Start of Source data

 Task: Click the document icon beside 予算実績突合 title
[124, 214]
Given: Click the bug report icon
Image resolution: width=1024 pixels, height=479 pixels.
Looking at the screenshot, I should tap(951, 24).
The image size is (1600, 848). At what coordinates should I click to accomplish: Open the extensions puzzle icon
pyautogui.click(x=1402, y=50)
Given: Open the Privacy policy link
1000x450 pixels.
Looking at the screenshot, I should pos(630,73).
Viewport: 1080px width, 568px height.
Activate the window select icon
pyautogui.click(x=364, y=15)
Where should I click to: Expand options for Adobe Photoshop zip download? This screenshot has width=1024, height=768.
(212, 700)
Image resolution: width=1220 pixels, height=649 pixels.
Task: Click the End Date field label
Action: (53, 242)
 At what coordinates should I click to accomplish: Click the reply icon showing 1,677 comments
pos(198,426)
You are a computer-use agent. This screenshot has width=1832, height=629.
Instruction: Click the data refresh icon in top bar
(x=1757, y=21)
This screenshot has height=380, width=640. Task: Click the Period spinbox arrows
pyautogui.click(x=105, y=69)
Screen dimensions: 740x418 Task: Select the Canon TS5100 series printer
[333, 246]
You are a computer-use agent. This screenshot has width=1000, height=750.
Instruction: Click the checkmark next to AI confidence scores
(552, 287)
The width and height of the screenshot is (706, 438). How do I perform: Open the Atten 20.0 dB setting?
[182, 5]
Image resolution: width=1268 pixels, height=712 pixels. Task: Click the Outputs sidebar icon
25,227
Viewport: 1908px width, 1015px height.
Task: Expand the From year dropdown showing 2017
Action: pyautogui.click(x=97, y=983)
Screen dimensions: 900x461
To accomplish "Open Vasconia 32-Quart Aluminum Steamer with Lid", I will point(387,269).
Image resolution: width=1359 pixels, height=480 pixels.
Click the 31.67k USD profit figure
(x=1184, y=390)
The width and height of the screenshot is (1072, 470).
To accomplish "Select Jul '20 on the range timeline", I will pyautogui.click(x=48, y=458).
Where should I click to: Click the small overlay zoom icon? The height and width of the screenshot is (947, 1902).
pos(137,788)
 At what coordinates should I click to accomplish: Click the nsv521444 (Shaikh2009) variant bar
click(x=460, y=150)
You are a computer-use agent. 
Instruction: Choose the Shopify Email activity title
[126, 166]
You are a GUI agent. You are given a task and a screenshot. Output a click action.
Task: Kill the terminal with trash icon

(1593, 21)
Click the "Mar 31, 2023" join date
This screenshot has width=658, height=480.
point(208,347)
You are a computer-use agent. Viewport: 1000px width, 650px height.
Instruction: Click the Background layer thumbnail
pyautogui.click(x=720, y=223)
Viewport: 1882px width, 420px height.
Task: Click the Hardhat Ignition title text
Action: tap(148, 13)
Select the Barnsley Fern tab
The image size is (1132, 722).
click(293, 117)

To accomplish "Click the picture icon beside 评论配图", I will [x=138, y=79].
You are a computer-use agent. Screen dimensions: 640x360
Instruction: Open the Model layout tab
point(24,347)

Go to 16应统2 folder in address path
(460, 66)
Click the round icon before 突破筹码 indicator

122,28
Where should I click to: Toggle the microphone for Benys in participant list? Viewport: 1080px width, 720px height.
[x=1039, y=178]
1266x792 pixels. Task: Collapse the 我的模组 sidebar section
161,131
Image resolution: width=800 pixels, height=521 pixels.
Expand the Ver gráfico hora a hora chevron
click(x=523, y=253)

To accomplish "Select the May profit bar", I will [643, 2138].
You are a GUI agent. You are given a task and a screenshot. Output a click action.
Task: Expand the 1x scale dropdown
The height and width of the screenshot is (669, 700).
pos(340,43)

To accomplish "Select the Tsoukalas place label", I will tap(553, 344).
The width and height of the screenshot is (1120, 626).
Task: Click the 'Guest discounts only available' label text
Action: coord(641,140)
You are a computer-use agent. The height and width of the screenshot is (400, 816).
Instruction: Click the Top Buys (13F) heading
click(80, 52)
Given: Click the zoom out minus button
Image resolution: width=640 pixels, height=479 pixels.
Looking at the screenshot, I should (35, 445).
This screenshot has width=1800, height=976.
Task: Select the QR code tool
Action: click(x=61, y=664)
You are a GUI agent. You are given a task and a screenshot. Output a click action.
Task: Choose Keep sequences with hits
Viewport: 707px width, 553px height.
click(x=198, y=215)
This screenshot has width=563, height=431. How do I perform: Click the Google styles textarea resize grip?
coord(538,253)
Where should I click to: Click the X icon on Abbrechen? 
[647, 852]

End of Source data

** Task objective **
Without skipping anything, transcribe every line above exactly.

** Your solution **
 Task: Click the document icon beside 予算実績突合 title
[124, 214]
Given: Click the bug report icon
Image resolution: width=1024 pixels, height=479 pixels.
Looking at the screenshot, I should tap(951, 24).
The image size is (1600, 848). At what coordinates should I click to accomplish: Open the extensions puzzle icon
pyautogui.click(x=1402, y=50)
Given: Open the Privacy policy link
1000x450 pixels.
Looking at the screenshot, I should pos(630,73).
Viewport: 1080px width, 568px height.
Activate the window select icon
pyautogui.click(x=364, y=15)
Where should I click to: Expand options for Adobe Photoshop zip download? This screenshot has width=1024, height=768.
(212, 700)
Image resolution: width=1220 pixels, height=649 pixels.
Task: Click the End Date field label
Action: (53, 242)
 At what coordinates should I click to accomplish: Click the reply icon showing 1,677 comments
pos(198,426)
You are a computer-use agent. This screenshot has width=1832, height=629.
Instruction: Click the data refresh icon in top bar
(x=1757, y=21)
This screenshot has height=380, width=640. Task: Click the Period spinbox arrows
pyautogui.click(x=105, y=69)
Screen dimensions: 740x418 Task: Select the Canon TS5100 series printer
[333, 246]
You are a computer-use agent. This screenshot has width=1000, height=750.
Instruction: Click the checkmark next to AI confidence scores
(552, 287)
The width and height of the screenshot is (706, 438). How do I perform: Open the Atten 20.0 dB setting?
[182, 5]
Image resolution: width=1268 pixels, height=712 pixels. Task: Click the Outputs sidebar icon
25,227
Viewport: 1908px width, 1015px height.
Task: Expand the From year dropdown showing 2017
Action: pyautogui.click(x=97, y=983)
Screen dimensions: 900x461
To accomplish "Open Vasconia 32-Quart Aluminum Steamer with Lid", I will point(387,269).
Image resolution: width=1359 pixels, height=480 pixels.
Click the 31.67k USD profit figure
(x=1184, y=390)
The width and height of the screenshot is (1072, 470).
To accomplish "Select Jul '20 on the range timeline", I will pyautogui.click(x=48, y=458).
Where should I click to: Click the small overlay zoom icon? The height and width of the screenshot is (947, 1902).
pos(137,788)
 At what coordinates should I click to accomplish: Click the nsv521444 (Shaikh2009) variant bar
click(x=460, y=150)
You are a computer-use agent. 
Instruction: Choose the Shopify Email activity title
[126, 166]
You are a GUI agent. You are given a task and a screenshot. Output a click action.
Task: Kill the terminal with trash icon

(1593, 21)
Click the "Mar 31, 2023" join date
This screenshot has width=658, height=480.
point(208,347)
You are a computer-use agent. Viewport: 1000px width, 650px height.
Instruction: Click the Background layer thumbnail
pyautogui.click(x=720, y=223)
Viewport: 1882px width, 420px height.
Task: Click the Hardhat Ignition title text
Action: tap(148, 13)
Select the Barnsley Fern tab
The image size is (1132, 722).
click(293, 117)

To accomplish "Click the picture icon beside 评论配图", I will [x=138, y=79].
You are a computer-use agent. Screen dimensions: 640x360
Instruction: Open the Model layout tab
point(24,347)

Go to 16应统2 folder in address path
(460, 66)
Click the round icon before 突破筹码 indicator

122,28
Where should I click to: Toggle the microphone for Benys in participant list? Viewport: 1080px width, 720px height.
[x=1039, y=178]
1266x792 pixels. Task: Collapse the 我的模组 sidebar section
161,131
Image resolution: width=800 pixels, height=521 pixels.
Expand the Ver gráfico hora a hora chevron
click(x=523, y=253)

To accomplish "Select the May profit bar", I will [643, 2138].
You are a GUI agent. You are given a task and a screenshot. Output a click action.
Task: Expand the 1x scale dropdown
The height and width of the screenshot is (669, 700).
pos(340,43)

To accomplish "Select the Tsoukalas place label", I will tap(553, 344).
The width and height of the screenshot is (1120, 626).
Task: Click the 'Guest discounts only available' label text
Action: coord(641,140)
You are a computer-use agent. The height and width of the screenshot is (400, 816).
Instruction: Click the Top Buys (13F) heading
click(80, 52)
Given: Click the zoom out minus button
Image resolution: width=640 pixels, height=479 pixels.
Looking at the screenshot, I should (35, 445).
This screenshot has width=1800, height=976.
Task: Select the QR code tool
Action: click(x=61, y=664)
You are a GUI agent. You are given a task and a screenshot. Output a click action.
Task: Choose Keep sequences with hits
Viewport: 707px width, 553px height.
click(x=198, y=215)
This screenshot has width=563, height=431. How do I perform: Click the Google styles textarea resize grip?
coord(538,253)
Where should I click to: Click the X icon on Abbrechen? 
[647, 852]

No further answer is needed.